Elmalılı Hamdi Yazır
Andolsun bunu, insanların öğüt almaları için, aralarında çeşit çeşit şekillerde anlatmışızdır; ama insanların çoğu ille nankörlük edip diretmiştir.
Fizilal-il Kuran
İnsanlar düşünüp ders alsınlar diye biz bu gerçeği onlara çeşitli şekillerde anlattık. Fakat onların çoğu ısrarla nankörlüklerini sürdürdüler.
Gültekin Onan
Andolsun bunu, onların arasında öğüt alıp düşünsünler diye çeşitli biçimlerde açıkladık. Ama insanların çoğu küfredip ayak direttiler.
Hasan Basri Çantay
Andolsun bunu, (insanların) ibret almaları için, aralarında çeşid çeşid suretlerde anlatmışızdır (yahud bu suyu evirib çevirmişizdir).
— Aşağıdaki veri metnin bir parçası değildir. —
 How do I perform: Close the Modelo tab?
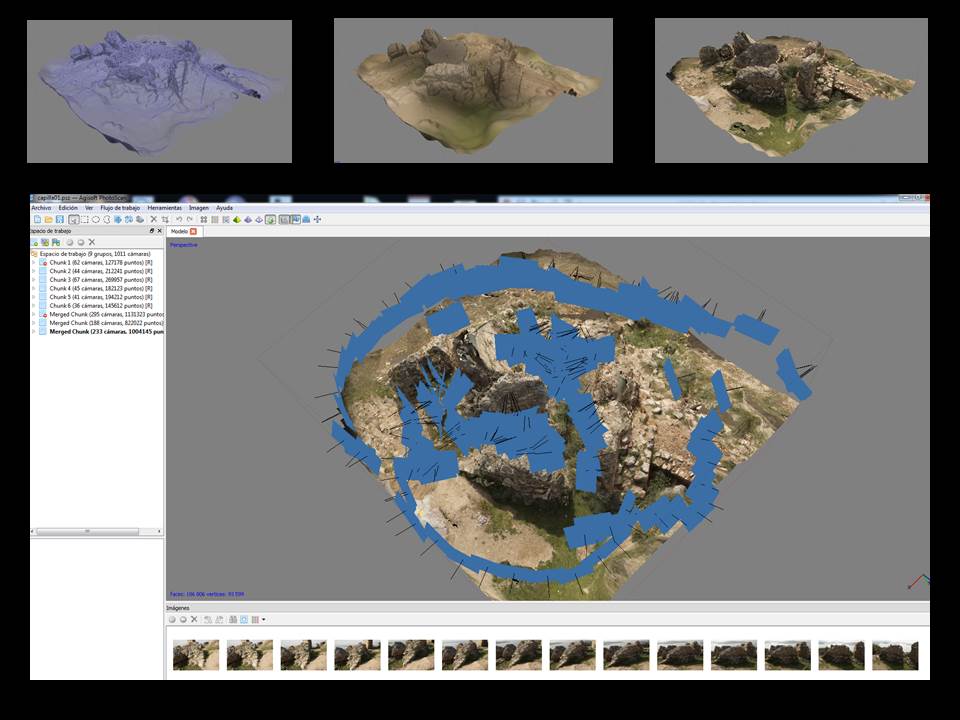tap(193, 231)
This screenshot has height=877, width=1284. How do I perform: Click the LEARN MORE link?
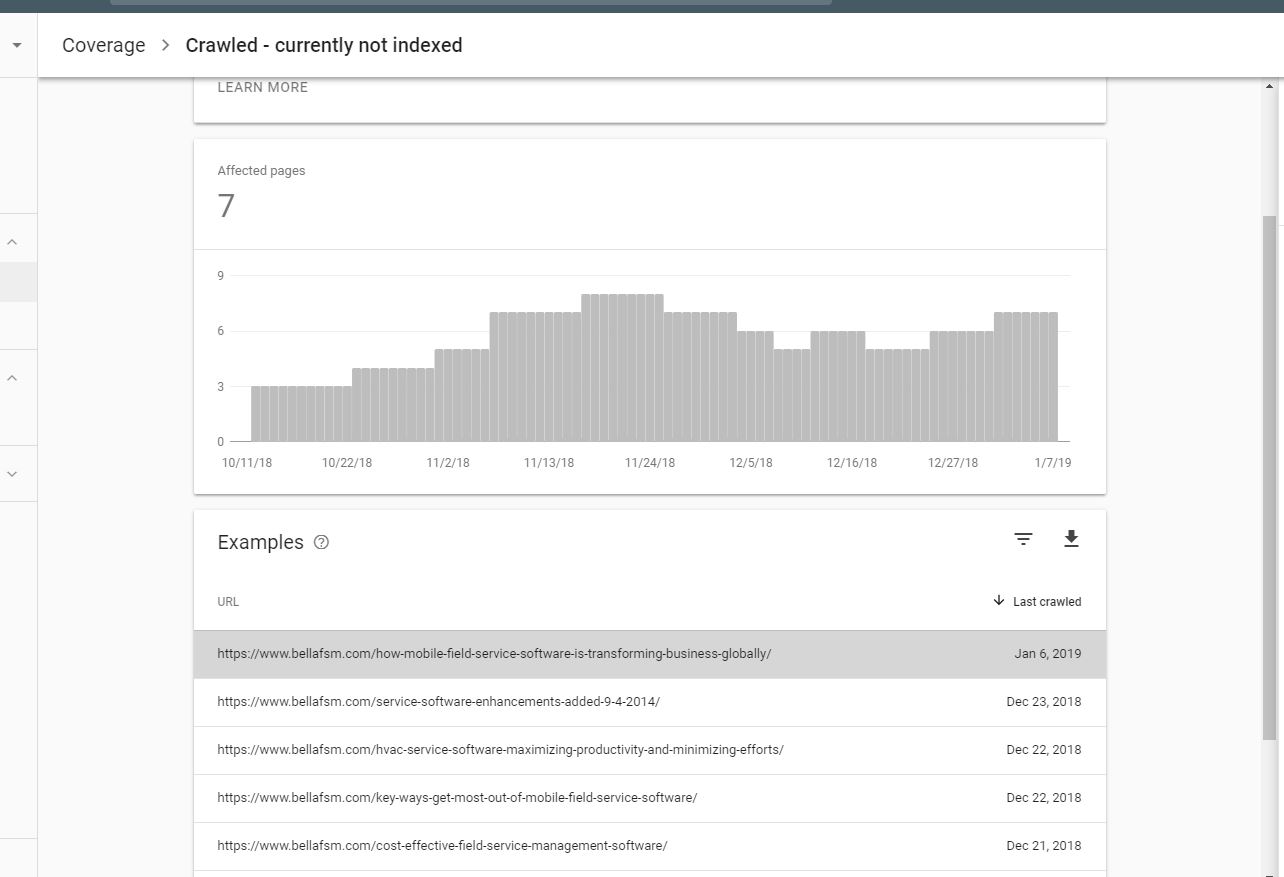(262, 87)
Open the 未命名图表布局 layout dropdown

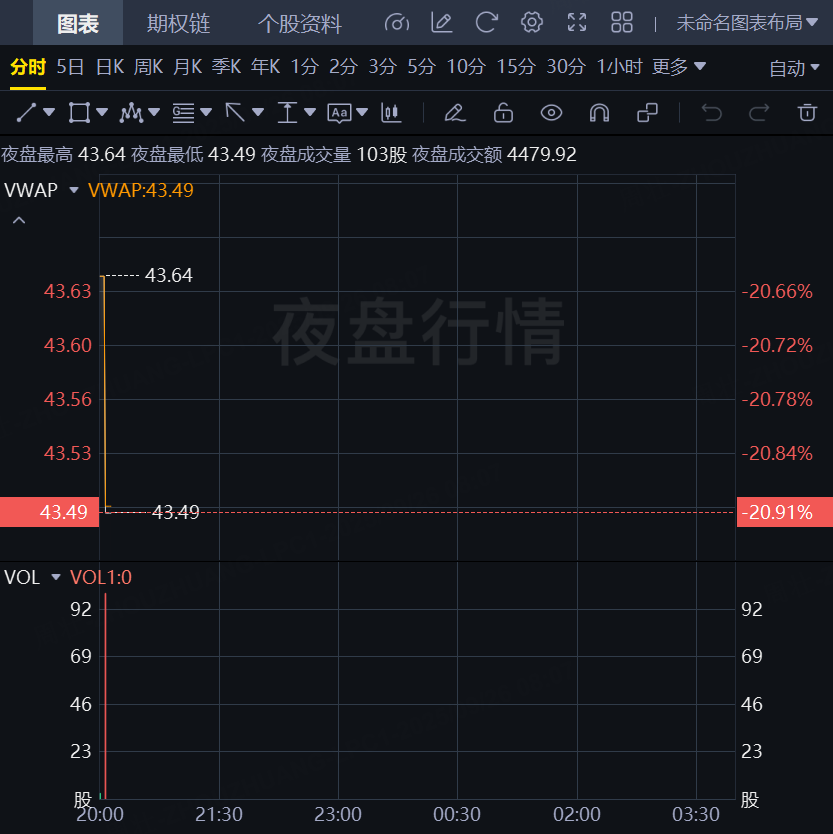point(747,22)
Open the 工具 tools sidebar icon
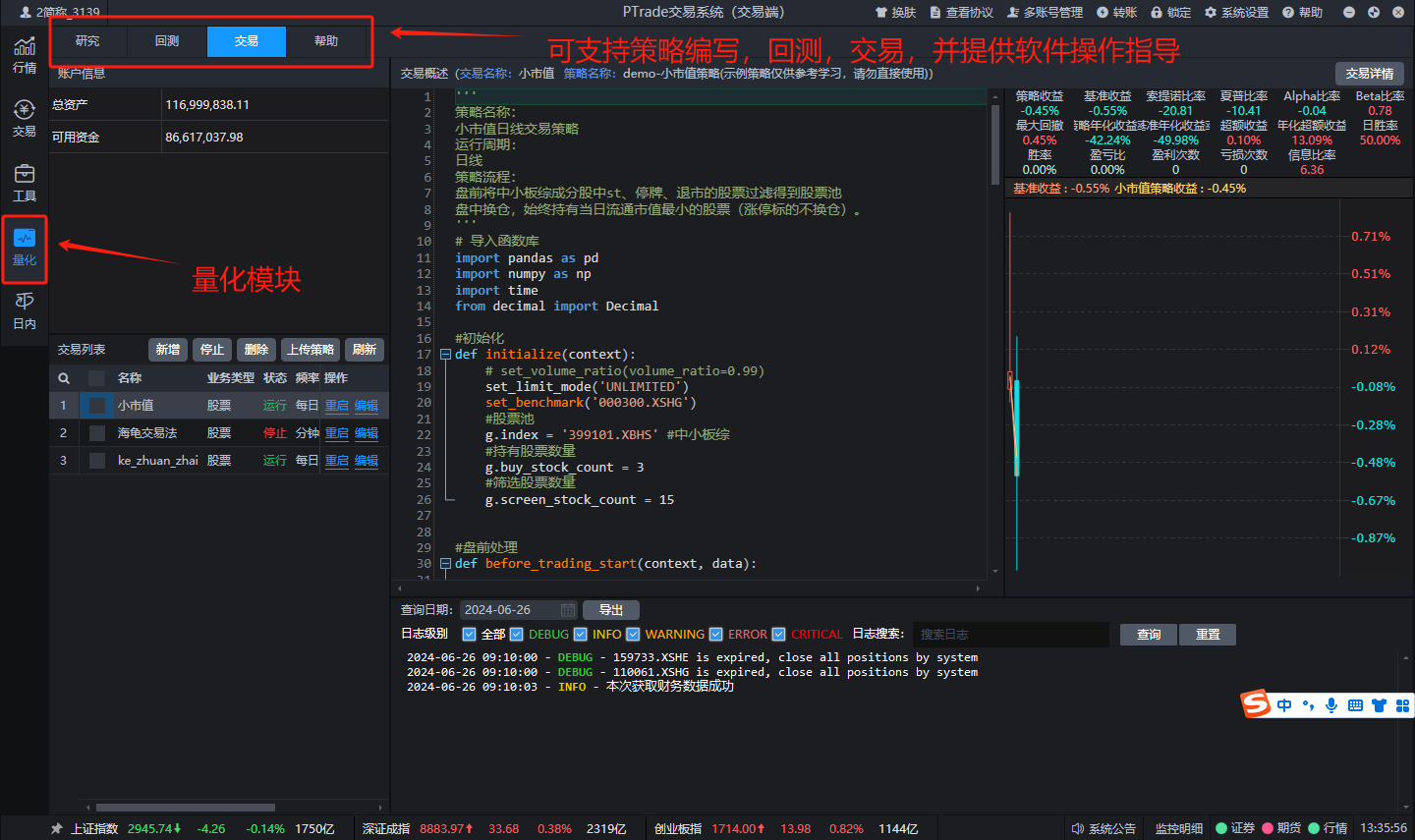The height and width of the screenshot is (840, 1415). 25,182
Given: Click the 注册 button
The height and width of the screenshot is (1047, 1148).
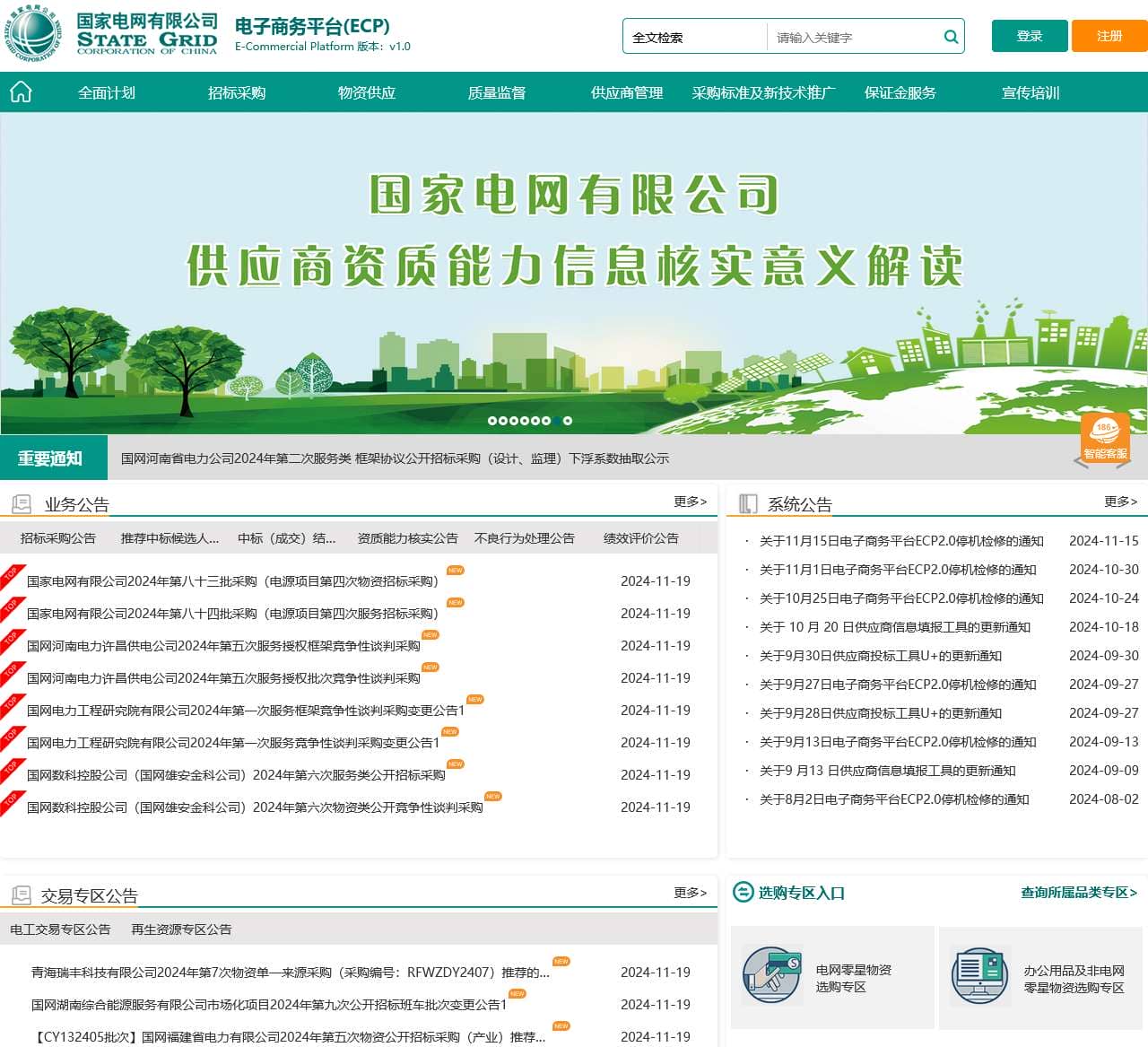Looking at the screenshot, I should pos(1109,37).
Fakat insanların çoğu, ille nankörlük olmak üzere, dayardılar (inâdlarından dönmediler).
İbni Kesir
Andolsun ki; düşünüp ibret alsınlar diye onu aralarında evirip çevirmekteyiz. Buna rağmen insanların çoğu nankörlükte direnmişlerdir.
İskender Ali Mihr
Ve andolsun ki tezekkür etmeleri için onu (suyu, rahmet, fazl ve salâvâtı), onların aralarında paylaştırdık (açıkladık). Fakat insanların çoğu sadece inkâr ederek, direndiler.
Muhammed Esed
Gerçek şu ki, Biz bütün bunları insanların gözü önüne hep seregelmişizdir ki, belki ders alıp akıllarında tutarlar; ama insanların çoğu, nankörlükte direnmektedir.
Muslim Shahin
Sonra da ibret almaları için bu suyu aralarında, muhtelif vakitlere göre değiştirmişizdir. Buna rağmen insanların çoğu yine de (falan yıldızla yağmurlandırıldık diyerek) nankörlük (etmek) ten vazgeçmemiştir.
Ömer Nasuhi Bilmen
Zât-ı akdesim hakkı için onu (o yağmur nîmetini) tefekkür etsinler için aralarında türlü türlü sûretlerde bulundurmaktayız. Halbuki nâsın ekserisi ancak nankörlükte bulunmuştur.
Rowwad Translation Center
Andolsun, biz bunu insanlar arasında, düşünüp ibret alsınlar diye tekrar tekrar açıkladık. Fakat insanların çoğu nankörlükte direttiler.
Şaban Piriş
Düşünsünler, öğüt alsınlar diye, onu aralarında evirip çevirdik. Yine de insanların çoğu nankörlükten vazgeçmez.
Shaban Britch
Düşünsünler, öğüt alsınlar diye, onu aralarında evirip çevirdik. Yine de insanların çoğu nankörlükten vazgeçmez.
Suat Yıldırım
Bu gerçeği, insanların iyice düşünmeleri için Biz, farklı üsluplarla anlatsak da onların çoğu nankörlükten başka bir şey yapmıyorlar.
Süleyman Ateş
Andolsun biz, bu sözü onların aralarında çevirip çevirip anlattık ki öğüt alsınlar. Ama insanların çoğu, nankörlükte direnmektedir.
Tefhim-ul Kuran
Andolsun bunu, onların arasında öğüt alıp düşünsünler diye çeşitli biçimlerde açıkladık. Ama insanların çoğu nankörlük edip ayak direttiler.
Yaşar Nuri Öztürk
Yemin olsun, onu aralarında çeşitli biçimlerde ifade ettik ki öğüt alabilsinler. Ama insanların çoğu sadece nankörlükte ısrar etmektedir.